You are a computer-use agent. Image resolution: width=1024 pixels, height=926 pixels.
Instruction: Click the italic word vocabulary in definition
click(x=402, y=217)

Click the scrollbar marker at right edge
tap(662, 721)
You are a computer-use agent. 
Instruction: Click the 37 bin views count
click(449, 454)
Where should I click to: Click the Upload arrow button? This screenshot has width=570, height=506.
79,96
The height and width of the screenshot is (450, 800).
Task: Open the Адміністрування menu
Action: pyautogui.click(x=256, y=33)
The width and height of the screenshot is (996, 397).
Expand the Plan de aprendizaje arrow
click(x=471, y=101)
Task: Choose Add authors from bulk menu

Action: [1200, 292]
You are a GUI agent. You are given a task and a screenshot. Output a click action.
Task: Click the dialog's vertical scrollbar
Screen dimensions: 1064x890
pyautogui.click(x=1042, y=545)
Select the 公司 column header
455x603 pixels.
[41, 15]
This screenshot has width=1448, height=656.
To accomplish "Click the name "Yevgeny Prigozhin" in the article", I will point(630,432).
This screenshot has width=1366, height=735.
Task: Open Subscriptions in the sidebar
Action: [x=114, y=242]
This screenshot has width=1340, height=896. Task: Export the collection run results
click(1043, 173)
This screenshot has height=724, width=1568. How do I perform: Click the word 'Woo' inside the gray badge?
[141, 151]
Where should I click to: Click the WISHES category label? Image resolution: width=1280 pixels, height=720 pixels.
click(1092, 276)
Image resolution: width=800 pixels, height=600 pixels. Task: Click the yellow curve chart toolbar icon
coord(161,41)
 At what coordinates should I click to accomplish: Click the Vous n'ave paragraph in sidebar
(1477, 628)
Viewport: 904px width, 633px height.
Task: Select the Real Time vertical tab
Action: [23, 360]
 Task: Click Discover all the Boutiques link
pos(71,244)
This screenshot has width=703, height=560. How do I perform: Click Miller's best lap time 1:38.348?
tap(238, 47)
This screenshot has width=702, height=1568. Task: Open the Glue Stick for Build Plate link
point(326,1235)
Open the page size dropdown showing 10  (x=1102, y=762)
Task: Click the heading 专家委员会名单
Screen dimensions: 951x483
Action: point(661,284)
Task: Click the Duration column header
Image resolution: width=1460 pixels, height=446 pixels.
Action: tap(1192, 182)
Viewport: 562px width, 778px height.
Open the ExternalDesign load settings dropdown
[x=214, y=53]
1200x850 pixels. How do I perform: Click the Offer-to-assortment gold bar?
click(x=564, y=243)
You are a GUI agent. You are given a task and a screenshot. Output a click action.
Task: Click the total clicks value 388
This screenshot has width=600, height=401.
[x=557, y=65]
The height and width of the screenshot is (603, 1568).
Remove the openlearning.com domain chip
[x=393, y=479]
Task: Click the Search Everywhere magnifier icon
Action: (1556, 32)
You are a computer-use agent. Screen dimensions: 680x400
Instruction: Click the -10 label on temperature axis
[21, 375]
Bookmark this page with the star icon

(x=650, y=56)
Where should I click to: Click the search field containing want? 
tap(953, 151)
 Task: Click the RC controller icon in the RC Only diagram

* What you have to do:
Only the lines from the one containing "Open the page" through the last line above belong in your answer. Retype them exactly.

* Reply:
Open the page size dropdown showing 10  (x=1102, y=762)
Task: Click the heading 专家委员会名单
Screen dimensions: 951x483
Action: point(661,284)
Task: Click the Duration column header
Image resolution: width=1460 pixels, height=446 pixels.
Action: tap(1192, 182)
Viewport: 562px width, 778px height.
Open the ExternalDesign load settings dropdown
[x=214, y=53]
1200x850 pixels. How do I perform: Click the Offer-to-assortment gold bar?
click(x=564, y=243)
You are a GUI agent. You are given a task and a screenshot. Output a click action.
Task: Click the total clicks value 388
This screenshot has width=600, height=401.
[x=557, y=65]
The height and width of the screenshot is (603, 1568).
Remove the openlearning.com domain chip
[x=393, y=479]
Task: Click the Search Everywhere magnifier icon
Action: (1556, 32)
You are a computer-use agent. Screen dimensions: 680x400
Instruction: Click the -10 label on temperature axis
[21, 375]
Bookmark this page with the star icon

(x=650, y=56)
Where should I click to: Click the search field containing want? 
tap(953, 151)
 Task: Click the RC controller icon in the RC Only diagram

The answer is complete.